Aspects of aging, such as specific age-related conditions, arise from shared root causes. If an individual exhibits one given outcome of aging, then they are more likely to also exhibit others that arise from the same underlying processes. Thus we should not be surprised to see that incidence of stroke is correlated with incidence of dementia. We don't have to suggest that stroke-induced damage to the brain, and the inflammatory and other reactions to that damage, can accelerate the onset of dementia. We can instead argue that both stroke and dementia are consequences of the aging of the cardiovascular system, and there likely to occur in close proximity to one another. In fact both of these explanations are likely to be true.
A new study analysed data on stroke and dementia risk from 3.2 million people across the world, finding that people who have had a stroke are around twice as likely to develop dementia. The link between stroke and dementia persisted even after taking into account other dementia risk factors such as blood pressure, diabetes, and cardiovascular disease. Their findings give the strongest evidence to date that having a stroke significantly increases the risk of dementia.
The researchers analysed 36 studies where participants had a history of stroke, totalling data from 1.9 million people. In addition, they analysed a further 12 studies that looked at whether participants had a recent stroke over the study period, adding a further 1.3 million people. "We found that a history of stroke increases dementia risk by around 70%, and recent strokes more than doubled the risk. Given how common both stroke and dementia are, this strong link is an important finding.
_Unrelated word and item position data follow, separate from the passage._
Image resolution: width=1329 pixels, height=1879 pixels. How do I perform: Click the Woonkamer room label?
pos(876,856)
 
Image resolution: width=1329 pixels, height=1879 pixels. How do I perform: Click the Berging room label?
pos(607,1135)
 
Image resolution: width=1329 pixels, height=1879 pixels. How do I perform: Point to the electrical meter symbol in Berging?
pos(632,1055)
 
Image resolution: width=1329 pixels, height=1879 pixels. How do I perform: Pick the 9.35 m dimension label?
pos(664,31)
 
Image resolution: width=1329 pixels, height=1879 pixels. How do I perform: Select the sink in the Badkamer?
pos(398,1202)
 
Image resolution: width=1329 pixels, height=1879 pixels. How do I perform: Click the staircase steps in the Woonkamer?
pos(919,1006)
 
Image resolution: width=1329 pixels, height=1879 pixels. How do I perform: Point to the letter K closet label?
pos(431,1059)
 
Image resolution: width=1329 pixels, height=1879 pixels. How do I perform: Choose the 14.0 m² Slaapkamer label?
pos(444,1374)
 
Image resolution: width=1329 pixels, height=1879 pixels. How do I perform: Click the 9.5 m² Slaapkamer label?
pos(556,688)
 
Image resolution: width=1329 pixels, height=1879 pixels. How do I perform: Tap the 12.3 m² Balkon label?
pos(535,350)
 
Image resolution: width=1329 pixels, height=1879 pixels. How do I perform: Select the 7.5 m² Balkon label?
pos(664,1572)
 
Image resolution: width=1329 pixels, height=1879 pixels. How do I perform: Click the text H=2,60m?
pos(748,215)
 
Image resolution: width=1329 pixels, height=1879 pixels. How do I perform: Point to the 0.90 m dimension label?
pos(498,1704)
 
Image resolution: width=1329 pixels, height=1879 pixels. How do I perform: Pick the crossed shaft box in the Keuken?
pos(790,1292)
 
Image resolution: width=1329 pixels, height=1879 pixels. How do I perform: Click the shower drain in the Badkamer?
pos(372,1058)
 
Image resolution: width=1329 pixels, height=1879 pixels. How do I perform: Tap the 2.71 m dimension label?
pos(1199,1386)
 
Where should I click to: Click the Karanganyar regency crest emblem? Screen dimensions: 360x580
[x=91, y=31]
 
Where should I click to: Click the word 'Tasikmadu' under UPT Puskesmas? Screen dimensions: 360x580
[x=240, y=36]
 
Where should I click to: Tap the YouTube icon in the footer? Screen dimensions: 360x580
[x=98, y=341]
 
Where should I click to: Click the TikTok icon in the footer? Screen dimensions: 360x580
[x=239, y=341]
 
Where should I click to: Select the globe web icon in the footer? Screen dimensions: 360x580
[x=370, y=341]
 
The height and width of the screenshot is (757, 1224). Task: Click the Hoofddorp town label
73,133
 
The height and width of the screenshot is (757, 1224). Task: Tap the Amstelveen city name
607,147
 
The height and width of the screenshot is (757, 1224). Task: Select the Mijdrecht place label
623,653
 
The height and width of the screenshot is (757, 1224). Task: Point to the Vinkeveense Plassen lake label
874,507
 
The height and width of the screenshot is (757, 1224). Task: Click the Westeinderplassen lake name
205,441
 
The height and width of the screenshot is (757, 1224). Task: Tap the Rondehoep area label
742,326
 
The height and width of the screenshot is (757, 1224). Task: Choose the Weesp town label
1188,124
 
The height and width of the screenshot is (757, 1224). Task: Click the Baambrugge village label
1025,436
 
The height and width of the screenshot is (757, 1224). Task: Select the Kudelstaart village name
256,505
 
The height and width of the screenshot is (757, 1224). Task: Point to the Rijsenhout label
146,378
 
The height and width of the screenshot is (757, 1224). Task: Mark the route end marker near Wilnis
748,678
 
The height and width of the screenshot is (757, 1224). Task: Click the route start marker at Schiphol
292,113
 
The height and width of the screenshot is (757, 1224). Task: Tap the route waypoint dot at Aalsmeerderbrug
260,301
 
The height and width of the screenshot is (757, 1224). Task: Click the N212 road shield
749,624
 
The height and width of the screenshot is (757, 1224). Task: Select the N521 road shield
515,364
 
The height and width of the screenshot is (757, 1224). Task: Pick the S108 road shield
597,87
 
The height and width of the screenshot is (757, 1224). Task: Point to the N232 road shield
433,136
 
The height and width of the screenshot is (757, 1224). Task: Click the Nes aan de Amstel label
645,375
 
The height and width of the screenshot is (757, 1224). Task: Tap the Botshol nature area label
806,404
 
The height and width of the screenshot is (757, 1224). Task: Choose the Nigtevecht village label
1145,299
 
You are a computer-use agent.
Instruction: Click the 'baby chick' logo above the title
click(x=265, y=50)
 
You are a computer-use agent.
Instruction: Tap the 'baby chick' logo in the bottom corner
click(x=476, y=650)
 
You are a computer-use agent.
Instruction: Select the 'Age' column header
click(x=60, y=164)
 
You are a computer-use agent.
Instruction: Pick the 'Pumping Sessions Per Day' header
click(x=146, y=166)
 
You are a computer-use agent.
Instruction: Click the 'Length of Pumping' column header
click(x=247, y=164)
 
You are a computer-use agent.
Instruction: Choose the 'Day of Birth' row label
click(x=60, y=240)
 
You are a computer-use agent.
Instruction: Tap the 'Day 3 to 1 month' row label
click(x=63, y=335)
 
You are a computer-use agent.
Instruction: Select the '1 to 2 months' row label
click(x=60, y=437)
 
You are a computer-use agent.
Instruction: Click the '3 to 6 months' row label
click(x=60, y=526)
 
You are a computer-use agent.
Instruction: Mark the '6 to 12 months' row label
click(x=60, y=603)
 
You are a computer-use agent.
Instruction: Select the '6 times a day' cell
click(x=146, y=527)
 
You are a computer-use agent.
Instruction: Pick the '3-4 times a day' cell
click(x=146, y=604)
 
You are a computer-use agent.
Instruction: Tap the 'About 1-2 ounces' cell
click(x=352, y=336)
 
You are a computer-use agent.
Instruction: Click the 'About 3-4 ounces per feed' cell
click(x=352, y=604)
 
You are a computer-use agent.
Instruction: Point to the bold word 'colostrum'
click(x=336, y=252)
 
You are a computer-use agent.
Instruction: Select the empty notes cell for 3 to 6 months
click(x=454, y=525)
Improvements in stroke prevention and post-stroke care may therefore play a key role in dementia prevention."
Stroke characteristics such as the location and extent of brain damage may help to explain variation in dementia risk observed between studies, and there was some suggestion that dementia risk may be higher for men following stroke. "Around a third of dementia cases are thought to be potentially preventable, though this estimate does not take into account the risk associated with stroke. Our findings indicate that this figure could be even higher, and reinforce the importance of protecting the blood supply to the brain when attempting to reduce the global burden of dementia."